Pre- Mother’s Day discussion

I’m sure somehow this is a controversial topic, and I don’t care! I want to talk a little bit about mothers, good and bad. And since I want to discuss bad mothers too, I have decided to not post this one on Mother’s Day!

I feel that would be in poor taste.


Let’s just get the bad mother talk out of the way first!

Now if you’ve read some of my previous stuff, I don’t hide the fact that I had a bad mother. The woman that birthed me was a bad person, and an even worse mother. I haven’t seen her in 20 years. I don’t plan on changing that.

It is of my personal opinion, that bad people, stem from bad mothers… now maybe that isn’t always true, but I truly think it is. When I say “bad mother” I mean that she was either, neglectful, absent, abusive, and/or mentally unstable, which could cause all of those things.

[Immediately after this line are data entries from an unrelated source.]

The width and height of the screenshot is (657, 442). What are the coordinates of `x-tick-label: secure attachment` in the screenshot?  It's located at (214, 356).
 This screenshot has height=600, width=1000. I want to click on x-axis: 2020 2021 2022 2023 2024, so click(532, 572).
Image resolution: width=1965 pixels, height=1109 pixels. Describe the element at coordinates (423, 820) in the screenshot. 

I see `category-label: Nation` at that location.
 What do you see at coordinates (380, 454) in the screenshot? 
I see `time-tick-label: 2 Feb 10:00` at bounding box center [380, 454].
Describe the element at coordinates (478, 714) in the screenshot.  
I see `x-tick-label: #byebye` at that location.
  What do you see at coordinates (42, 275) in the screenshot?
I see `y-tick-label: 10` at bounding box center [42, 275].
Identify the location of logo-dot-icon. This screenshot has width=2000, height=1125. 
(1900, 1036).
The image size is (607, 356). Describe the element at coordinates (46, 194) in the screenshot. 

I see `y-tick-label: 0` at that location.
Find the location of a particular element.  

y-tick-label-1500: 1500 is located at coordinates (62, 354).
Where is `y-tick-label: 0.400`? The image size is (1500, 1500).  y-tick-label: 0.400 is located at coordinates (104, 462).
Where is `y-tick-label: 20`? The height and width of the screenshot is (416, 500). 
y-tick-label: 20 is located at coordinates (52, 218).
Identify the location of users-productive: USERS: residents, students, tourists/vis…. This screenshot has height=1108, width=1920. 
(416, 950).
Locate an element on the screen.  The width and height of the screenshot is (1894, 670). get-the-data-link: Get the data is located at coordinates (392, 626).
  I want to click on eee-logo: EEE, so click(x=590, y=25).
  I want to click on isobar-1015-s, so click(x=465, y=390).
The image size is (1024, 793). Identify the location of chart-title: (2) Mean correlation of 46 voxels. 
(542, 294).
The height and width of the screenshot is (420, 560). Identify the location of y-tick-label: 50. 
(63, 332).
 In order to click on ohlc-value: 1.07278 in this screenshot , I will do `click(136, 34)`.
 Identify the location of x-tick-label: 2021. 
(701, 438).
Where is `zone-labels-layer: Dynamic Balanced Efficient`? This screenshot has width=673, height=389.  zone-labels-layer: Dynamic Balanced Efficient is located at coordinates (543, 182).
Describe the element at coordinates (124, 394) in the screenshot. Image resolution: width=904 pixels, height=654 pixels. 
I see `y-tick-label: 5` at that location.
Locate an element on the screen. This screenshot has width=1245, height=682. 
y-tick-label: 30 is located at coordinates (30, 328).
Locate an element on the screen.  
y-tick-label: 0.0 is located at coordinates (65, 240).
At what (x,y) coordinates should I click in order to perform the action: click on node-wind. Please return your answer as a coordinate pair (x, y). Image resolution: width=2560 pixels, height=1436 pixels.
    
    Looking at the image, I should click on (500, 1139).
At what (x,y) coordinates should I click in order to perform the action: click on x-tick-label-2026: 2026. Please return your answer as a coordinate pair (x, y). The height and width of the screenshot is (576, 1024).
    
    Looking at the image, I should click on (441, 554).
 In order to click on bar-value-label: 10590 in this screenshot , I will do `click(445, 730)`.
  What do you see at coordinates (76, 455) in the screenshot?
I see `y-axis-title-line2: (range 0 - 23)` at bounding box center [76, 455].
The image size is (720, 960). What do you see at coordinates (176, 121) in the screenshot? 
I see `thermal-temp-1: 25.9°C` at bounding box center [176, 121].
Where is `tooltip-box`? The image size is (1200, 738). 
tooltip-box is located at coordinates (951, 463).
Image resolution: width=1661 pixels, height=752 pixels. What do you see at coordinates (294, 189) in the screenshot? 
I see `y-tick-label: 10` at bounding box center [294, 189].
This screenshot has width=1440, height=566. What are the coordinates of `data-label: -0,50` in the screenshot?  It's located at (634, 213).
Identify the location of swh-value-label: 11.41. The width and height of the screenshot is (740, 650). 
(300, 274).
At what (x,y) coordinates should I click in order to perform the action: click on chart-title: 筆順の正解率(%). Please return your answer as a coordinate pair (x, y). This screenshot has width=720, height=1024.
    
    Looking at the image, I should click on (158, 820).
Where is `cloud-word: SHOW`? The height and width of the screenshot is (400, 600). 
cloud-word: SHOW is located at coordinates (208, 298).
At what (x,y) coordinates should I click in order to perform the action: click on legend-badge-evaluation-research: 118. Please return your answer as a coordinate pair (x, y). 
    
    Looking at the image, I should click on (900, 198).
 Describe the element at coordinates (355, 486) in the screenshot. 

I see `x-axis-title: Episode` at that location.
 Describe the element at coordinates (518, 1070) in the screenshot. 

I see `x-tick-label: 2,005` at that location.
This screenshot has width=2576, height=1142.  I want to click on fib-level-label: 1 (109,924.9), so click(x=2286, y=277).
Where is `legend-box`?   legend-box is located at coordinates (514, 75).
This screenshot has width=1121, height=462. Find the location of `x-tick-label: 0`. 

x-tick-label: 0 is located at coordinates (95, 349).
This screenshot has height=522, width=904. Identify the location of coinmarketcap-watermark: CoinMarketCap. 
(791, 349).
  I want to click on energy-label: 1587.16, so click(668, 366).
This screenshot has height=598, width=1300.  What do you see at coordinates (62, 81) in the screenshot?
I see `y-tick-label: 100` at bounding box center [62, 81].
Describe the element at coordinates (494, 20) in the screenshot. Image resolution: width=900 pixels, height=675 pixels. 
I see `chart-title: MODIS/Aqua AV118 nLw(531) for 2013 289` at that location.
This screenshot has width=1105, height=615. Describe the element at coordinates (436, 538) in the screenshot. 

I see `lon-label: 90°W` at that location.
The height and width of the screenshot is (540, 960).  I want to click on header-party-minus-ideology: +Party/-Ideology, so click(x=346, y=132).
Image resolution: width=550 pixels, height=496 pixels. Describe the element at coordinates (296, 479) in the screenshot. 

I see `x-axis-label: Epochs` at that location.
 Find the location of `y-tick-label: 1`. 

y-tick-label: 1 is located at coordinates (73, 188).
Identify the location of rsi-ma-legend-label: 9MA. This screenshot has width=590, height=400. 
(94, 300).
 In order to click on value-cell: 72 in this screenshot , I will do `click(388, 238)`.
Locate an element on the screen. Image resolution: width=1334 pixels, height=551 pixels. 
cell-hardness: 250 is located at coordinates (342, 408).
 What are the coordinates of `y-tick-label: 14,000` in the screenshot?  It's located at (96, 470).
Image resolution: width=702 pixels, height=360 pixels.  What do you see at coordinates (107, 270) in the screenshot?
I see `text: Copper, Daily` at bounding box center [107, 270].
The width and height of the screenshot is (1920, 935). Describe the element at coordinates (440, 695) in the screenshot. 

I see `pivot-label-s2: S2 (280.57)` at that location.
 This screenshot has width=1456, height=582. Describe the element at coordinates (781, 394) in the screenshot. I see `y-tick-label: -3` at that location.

Not all people that had bad moms turn out bad, but I think all bad people, most likely came from a bad mother.

I personally can’t tell you what it feels like to be loved my your mom. I never had that. I never had my mom to run to when I got hurt, I just dealt with the pain on my own. I couldn’t crawl in bed with her after a nightmare, because I felt more secure and safe staying in my own bed. My mother taught me nothing but distrust, and how to take care of myself at the age of 5.

She never hugged me, or cuddled me, never brushed my hair, never played with me, and rarely ever even spoke to me.

Being a mother myself now, I can’t even fathom how she could have done that to us. It’s baffling.

All I ever want to do is snuggle my babies and smother them in love every single second of the day. My life would be so empty without them, and the thought of any mother feeling differently…. Well it really hurts me. It breaks my heart, because I remember the lack of motherly love. And I get sad because even as an adult, I so desperately wish I knew what it would have felt like,

And knowing I never will.

I plan on a part two of this discussion to talk up all the great mamas out there, because you’re there, I see you!!

Don’t take your wonderful mama for granted friend.